■ Passage given ■
=======

The Maryland Racing Commission is set to vote tomorrow on whether to approve the majority sale of Pimlico Race Course and Laurel Park to Magna Entertainment Corp., but some in the world of finance are unsure whether the Canadian firm is prepared to live up to its promises for the tracks.
Magna has been snapping up tracks across the country, often with grand plans to add slot machines as well as turn the venues into family destination spots - with concerts, restaurants or movies - that would attract even those who care not a whit for horse racing. But so far, much of the planning has been shelved.
A $100 million upgrade at Magna's Gulfstream Park in Florida, for instance, was put on indefinite hold in August.
"The feedback I get from those in the investment community has led us to believe that the company is more focused on the promise of slots at racetracks than they are on being horsemen," said equity analyst Daniel Davila of Hibernia Southcoast Capital in New Orleans. "The result of that is that - particularly the principal of the company [Chairman Frank Stronach] - the company has developed a knack of over-promising and under-delivering."
But another way to look at it, said analyst Jeff Rabin of Dundee Securities in Toronto, is that Magna has just had too many good, and unexpected, acquisition opportunities to pass up. He argues that it makes sense that Magna would put upgrades on hold in order to take advantage of opportunities - such as the Maryland tracks - that may never come around again.
"They have stretched themselves a little bit, but they have an incredibly strong balance sheet and very, very strong management," Rabin said. "The pace [of acquisitions] is a little bit different than they thought it would be, and the market's become, particularly in Maryland and Florida, very, very critical of their slowness to develop [the tracks].
"But they are putting the money where they will get the best return on their investment."
The publicly held Magna reported a net loss for the third quarter, which ended Sept. 30, of $9.7 million, or 9 cents a share, on revenue of $65.4 million. That compares with a loss of $6.2 million - 7 cents a share - posted for last year's third quarter on revenue of $65.8 million.
In a secondary offering in April, the company sold 23 million shares and raised net proceeds of $142 million.
As of the end of September, it reported $118 million in cash and cash equivalents vs. $43 million at the end of September 2001.
"Our financial health is just fine, thank you very much, and will continue to get stronger," said Jim McAlpine, president and chief executive of Magna Entertainment. "As of Sept. 30, we had shareholder equity of $730 million and long-term debt of $59 million. If you compared that to some of our competitors, either in horse racing or other gaming competitors in Las Vegas, that relationship between debt and equity is the strongest out there."

=======

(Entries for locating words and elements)

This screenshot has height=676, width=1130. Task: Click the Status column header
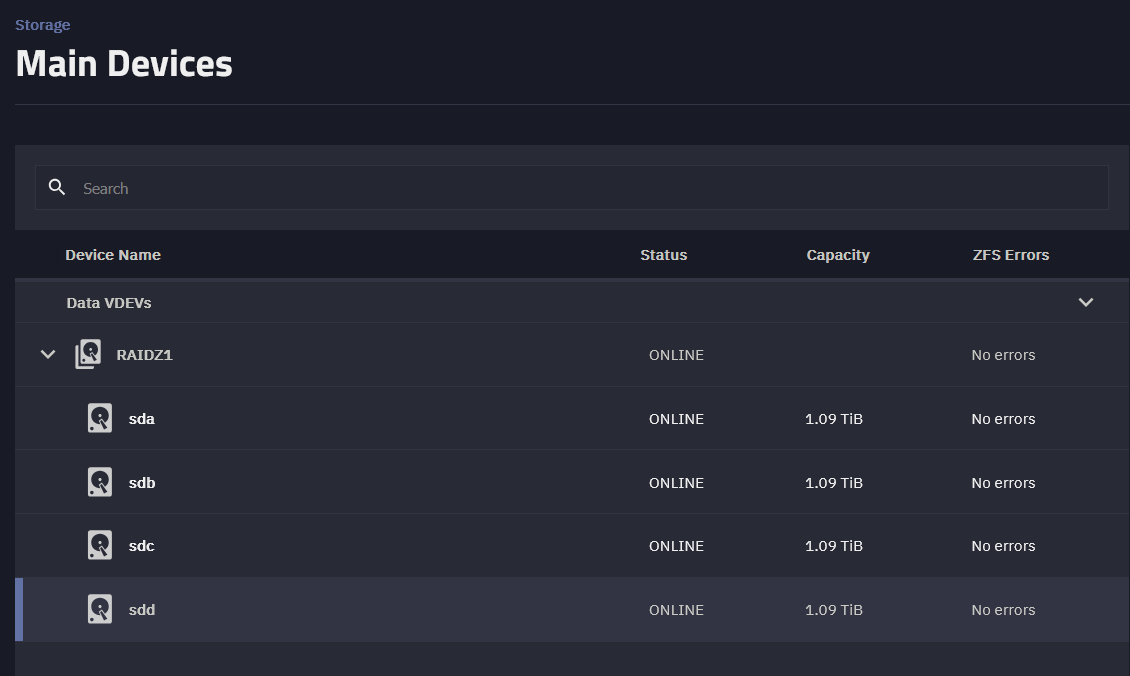point(664,255)
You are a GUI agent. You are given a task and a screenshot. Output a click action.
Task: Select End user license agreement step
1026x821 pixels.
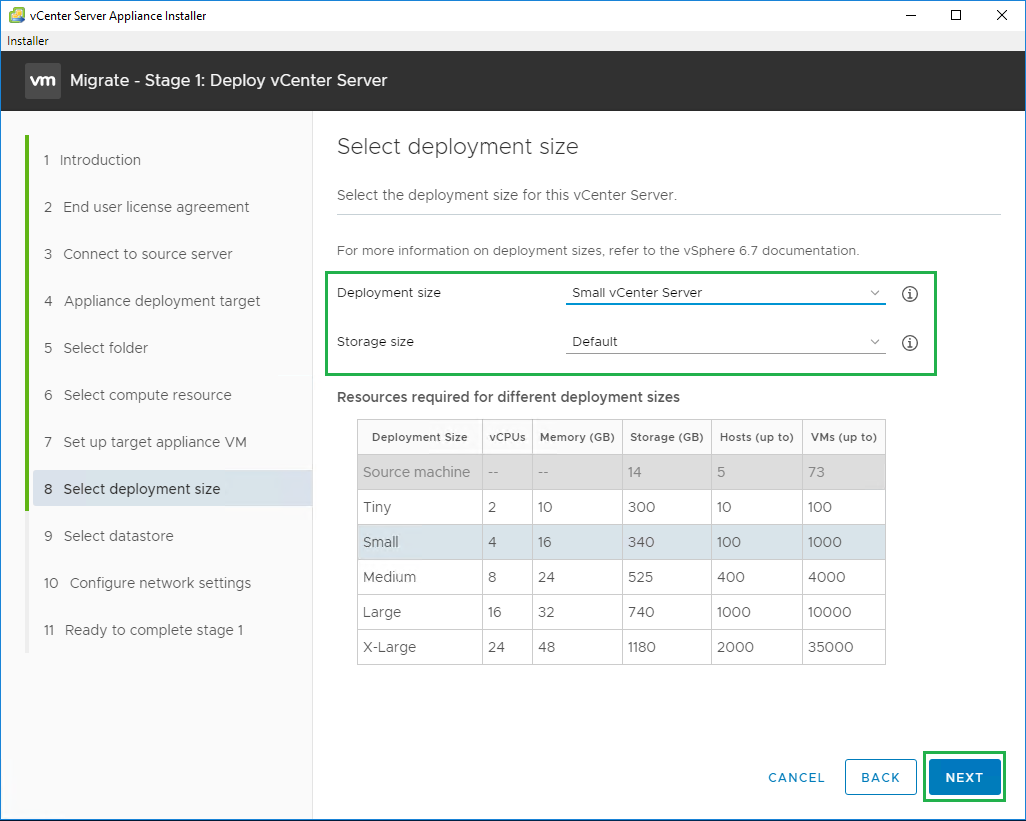point(156,207)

=======

■ What is required ■
Switch "upgrades" to "renovations" and reproduce the stretch of the article on Magna's racetrack purchases from "But another way" through "come around again.".

■ Correct answer ■
But another way to look at it, said analyst Jeff Rabin of Dundee Securities in Toronto, is that Magna has just had too many good, and unexpected, acquisition opportunities to pass up. He argues that it makes sense that Magna would put renovations on hold in order to take advantage of opportunities - such as the Maryland tracks - that may never come around again.